By Jake Seaton
After slowing down their touring to spend more time with their families and avoid the wear-and-tear of the road, catching a Southern Culture on the Skids show is a rare treat for both long-time and casual fans of the Chapel Hill party band.
That chance will come sooner rather than later as Band Together announced Monday the tenured cowpunk trio will perform alongside Burlington's BIG Something and headliners The B-52s during the May 12 benefit at Cary's Booth Amphitheatre.
Tickets are available now and start at $29.50 for general admission. They can be purchased through the Booth Amphitheatre website or at the Booth ticket office.
Ticket prices are:
- General Admission (all ages): $29.50 in advance (Day of the show $34.50)
- Reserved Seats – $54.50 (Day of show $59.50)
- Reserved Seats with Band Meet n' Greet – $135 (Day of show $144.50)
- VIP Tickets (Ages 21+) – $150 (Day of show $154.50)
Band Together is a popular Triangle organization that raises money and awareness to support deserving nonprofits through a live music concert each year.
The idea began after Sept. 11, 2001, when the founders of the organization decided to combine their interest in music with their desire to make a positive impact in the community.

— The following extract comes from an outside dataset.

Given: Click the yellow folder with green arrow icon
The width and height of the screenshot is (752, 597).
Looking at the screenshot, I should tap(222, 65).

Since then, Band Together's volunteers, sponsors and event-goers have donated almost $1.5 million to local non-profits.
This year, Band Together will support Urban Ministries of Wake County. Band Together's goal is to donate more than $600,000 for Urban Ministries' Open Door Clinic. The clinic provides free medical care for the uninsured and has operated since 1985.

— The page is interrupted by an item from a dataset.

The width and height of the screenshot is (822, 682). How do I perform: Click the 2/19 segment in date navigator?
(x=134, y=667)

Anne Burke, executive director of Urban Ministries, said the funds raised by the concert will help Urban Ministries serve 400 additional patients this year and another 400 next year through the Open Door Clinic. She said many of those who will get services are afflicted with a chronic disease.
“They couldn't afford to see a doctor,” she said. “By the time they come to us, they are really sick.”
Band Together picks one charity a year to support, and the charities have to go through an application process.
“It's an honor to be chosen,” Burke said.
Matt Strickland, the executive director of Band Together, said Urban Ministries was a great fit because of the organization's proven record of addressing a real need in the community.
“The need is so great,” Strickland said. Strickland said there are 123,000 people in Wake County with no health insurance between the age of 18 and 64.
Band Together has steadily grown through the years. Last year, $482,000 was raised for Alliance Medical Ministry. More than 5,500 people attended the event with Third Eye Blind as the headline act.
In 2010, the benefit concert raised $358,000 for StepUP Ministry.
Southern Culture on the Skids emerged in the mid-'80s during an era when the North Carolina music scene was affectionately referred to as Comboland, and trade magazines and 'zines heralded Chapel Hill as “the next Seattle.”
While the area never quite reached that level of “Seattle notoriety” in the '80s and '90s; it did, along with Athens, Ga., birth some of the best party bands in the U.S. — including The Fabulous Knobs, The X-Teens, Squirrel Nut Zippers, Let's Active and Southern Culture on the Skids.
SCOTS most recent release was 2010's “The Kudzu Ranch” followed by an extended reissue of 1998's “Zombified.”